What the recent ServiceNow integrations mean for DevOps teams
Software development and IT teams have traditionally functioned under their own sets of rules and processes, resulting in operational siloes. The lack of collaboration between the two has long resulted in slower release cycles and increasing complexity when it comes to testing and releasing new solutions.
By extending its reach to DevOps, the industry-leading digital workflow solution ServiceNow has further solidified the connection between IT and software development. Announced on 18 November 2019, the service is available for financial services organizations based in the UK and the north-eastern region of the US.
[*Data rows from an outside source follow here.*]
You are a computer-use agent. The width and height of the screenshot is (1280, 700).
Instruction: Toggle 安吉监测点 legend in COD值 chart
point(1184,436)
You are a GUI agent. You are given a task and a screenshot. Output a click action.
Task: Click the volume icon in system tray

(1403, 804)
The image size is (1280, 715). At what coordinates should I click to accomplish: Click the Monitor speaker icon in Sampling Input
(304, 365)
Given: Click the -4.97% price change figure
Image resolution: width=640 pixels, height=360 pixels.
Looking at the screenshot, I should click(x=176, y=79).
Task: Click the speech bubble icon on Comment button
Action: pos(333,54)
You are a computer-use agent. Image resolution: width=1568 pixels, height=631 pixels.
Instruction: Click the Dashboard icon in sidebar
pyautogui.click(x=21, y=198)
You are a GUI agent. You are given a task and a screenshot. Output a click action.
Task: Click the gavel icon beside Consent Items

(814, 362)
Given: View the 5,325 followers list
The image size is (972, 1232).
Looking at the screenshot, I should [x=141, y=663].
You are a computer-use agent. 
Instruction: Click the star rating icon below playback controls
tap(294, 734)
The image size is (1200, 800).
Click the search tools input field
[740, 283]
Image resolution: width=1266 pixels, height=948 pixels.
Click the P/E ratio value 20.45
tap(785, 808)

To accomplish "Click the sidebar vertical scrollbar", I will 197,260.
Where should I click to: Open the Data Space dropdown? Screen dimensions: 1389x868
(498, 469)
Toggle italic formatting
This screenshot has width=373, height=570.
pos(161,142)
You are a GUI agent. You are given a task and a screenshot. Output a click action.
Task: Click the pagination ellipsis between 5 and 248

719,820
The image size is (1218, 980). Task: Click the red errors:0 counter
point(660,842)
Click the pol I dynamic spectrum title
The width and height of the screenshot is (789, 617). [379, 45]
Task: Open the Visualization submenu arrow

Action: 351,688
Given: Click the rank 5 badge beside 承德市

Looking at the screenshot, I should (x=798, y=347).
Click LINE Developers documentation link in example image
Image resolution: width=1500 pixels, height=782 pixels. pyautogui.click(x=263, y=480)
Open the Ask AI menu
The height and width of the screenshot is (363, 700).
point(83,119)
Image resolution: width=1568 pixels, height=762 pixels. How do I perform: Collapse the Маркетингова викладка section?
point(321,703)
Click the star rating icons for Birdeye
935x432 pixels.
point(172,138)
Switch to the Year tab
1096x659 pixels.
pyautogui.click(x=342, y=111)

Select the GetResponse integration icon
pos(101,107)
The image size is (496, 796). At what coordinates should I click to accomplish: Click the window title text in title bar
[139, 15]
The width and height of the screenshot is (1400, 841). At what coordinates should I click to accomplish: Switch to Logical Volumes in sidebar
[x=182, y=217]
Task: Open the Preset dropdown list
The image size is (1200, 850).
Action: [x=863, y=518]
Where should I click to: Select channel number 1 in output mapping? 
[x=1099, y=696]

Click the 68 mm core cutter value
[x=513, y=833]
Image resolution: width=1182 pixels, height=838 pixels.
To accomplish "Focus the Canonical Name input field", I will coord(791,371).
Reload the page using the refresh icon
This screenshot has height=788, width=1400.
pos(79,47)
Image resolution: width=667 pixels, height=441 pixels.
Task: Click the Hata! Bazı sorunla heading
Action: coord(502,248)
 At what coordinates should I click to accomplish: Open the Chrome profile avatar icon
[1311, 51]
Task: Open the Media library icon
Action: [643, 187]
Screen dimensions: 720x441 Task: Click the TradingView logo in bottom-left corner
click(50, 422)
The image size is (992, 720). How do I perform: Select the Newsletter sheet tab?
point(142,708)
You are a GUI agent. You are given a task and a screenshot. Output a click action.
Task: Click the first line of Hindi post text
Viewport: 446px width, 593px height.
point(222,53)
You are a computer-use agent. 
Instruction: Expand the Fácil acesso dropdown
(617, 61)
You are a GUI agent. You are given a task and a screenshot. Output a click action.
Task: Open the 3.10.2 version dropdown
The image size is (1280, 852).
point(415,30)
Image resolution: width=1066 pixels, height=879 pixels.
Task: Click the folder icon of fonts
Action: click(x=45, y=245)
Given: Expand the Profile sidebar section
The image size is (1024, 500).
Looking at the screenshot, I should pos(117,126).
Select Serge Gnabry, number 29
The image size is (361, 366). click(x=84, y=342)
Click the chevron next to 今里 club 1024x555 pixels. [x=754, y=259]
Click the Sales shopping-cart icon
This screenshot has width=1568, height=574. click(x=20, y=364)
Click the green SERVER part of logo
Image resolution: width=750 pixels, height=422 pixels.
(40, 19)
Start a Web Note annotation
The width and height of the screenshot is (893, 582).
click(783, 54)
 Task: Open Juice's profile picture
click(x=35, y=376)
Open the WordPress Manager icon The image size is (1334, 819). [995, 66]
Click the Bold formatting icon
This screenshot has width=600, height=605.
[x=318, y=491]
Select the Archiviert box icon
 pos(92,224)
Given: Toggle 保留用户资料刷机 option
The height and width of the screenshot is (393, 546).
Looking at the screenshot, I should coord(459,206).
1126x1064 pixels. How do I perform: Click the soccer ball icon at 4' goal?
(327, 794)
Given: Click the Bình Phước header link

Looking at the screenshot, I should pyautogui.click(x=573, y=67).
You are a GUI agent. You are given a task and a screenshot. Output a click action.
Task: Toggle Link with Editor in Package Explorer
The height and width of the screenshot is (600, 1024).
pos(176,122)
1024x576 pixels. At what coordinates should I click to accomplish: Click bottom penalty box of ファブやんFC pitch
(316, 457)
Here’s what that means for DevOps teams:
End-to-end project visibility
Configurable pipeline modeling gives all relevant parties complete visibility into their projects for simplified management. Teams can also have more than one app per pipeline. The pipeline is defined as a set of steps which, for DevOps teams, typically begins with a planning phase. An app refers to any item currently been worked on, with the work being carried out using a code repository. When any changes are made, the orchestration tool will pick it up and send it through a series of steps up to and including final release.
User-created integrations
Using ServiceNow for DevOps doesn’t mean having to replace your existing toolchain. With integrations for various planning, coding, and orchestration tools provided, teams can connect their current infrastructure with the digital workflow management platform. In addition to these integrations, users may also create their own using these characteristics: metadata of the tool being integrated, tool interactions, mapping integration to tool capability, and staging areas for the notifications flow. Out of the box, ServiceNow supports the following integrations:
- Planning – Jira and ServiceNow Agile Development 2.0
- Coding – GitHub, GitHub Enterprise, and Bitbucket Server 5.10.0
- Orchestration – Jenkins with Freestyle projects and three folder levels.
Developer insights
The developer insights dashboard provides full visibility into projects by providing an interface where DevOps teams can track change results and pipeline value streams. Users can also access a more advanced dashboard for tracking commits, deployments, change acceleration, and system health. The wealth of data collected is presented visually to help teams compare multiple data sets and analyse operational and business insights with ease. There’s also an app pipeline user interface which provides a graphical view of projects in progress.
Change acceleration
To support continuous integration and delivery of new software solutions, teams can empower change acceleration by enabling automatic change request creation. Users can configure their own policies for automating approvals when specific conditions are met. For example, setting a threshold for when the calculated risk and impact of a change are sufficiently low makes it possible to automatically move change requests to the implemented stage, so they don’t need manual review. This allows DevOps teams to release less risky updates faster and optimise their workflows around specific business needs.